International Tiger Day, also referred to as Global Tiger Day, is an annual observance aimed at raising awareness of the importance of tiger conservation. It was established in 2010 at the International Tiger Forum that took place in the city of Saint Petersburg, Russia. The annual day is celebrated with the slogan “Their survival is in our hands”.
Many well-known animal organisations such as the WWF, the IFAW and the Smithsonian Institute get behind this event. You can get involved in the conversation around this important day on Twitter using the hashtag #WorldTigerDay or #InternationalTigerDay
It has been founded that in the last century, 97% of all wild tigers had disappeared due to many factors including habitat loss, hunting and poaching, climate change. According to WWF, only 3,890 tigers are left in the world. India with more than 2500 tigers has the highest number.
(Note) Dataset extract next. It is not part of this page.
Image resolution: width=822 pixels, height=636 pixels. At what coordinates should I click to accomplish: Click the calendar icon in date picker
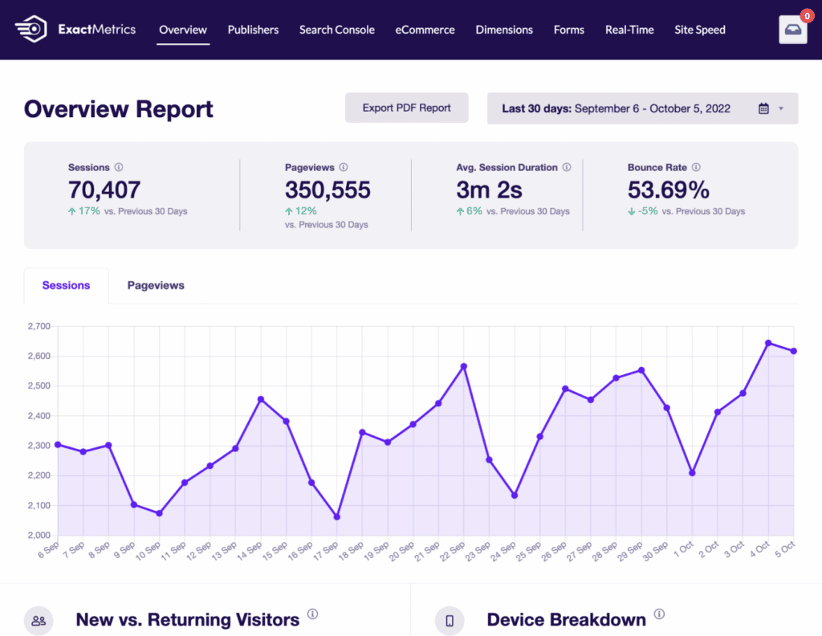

Tigers are the most iconic of the big cats. With their gorgeous black-and-orange coats and long, white whiskers, they invoke in many a feeling of wonder and admiration. Tigers are found in amazingly diverse habitats: rain forests, grasslands, savannas and even mangrove swamps. Unfortunately, 93% of historical tiger lands have disappeared primarily because of expanding human activity. Saving tigers means saving forests that are vital to the health of the planet.
Causes of decline in their population
Tiger’s habitat has been destroyed, degraded, and fragmented by human activities for various purposes such as agriculture, timber, development activity etc. Chances of survival in the fragmented areas are lower considerably for these royal animals.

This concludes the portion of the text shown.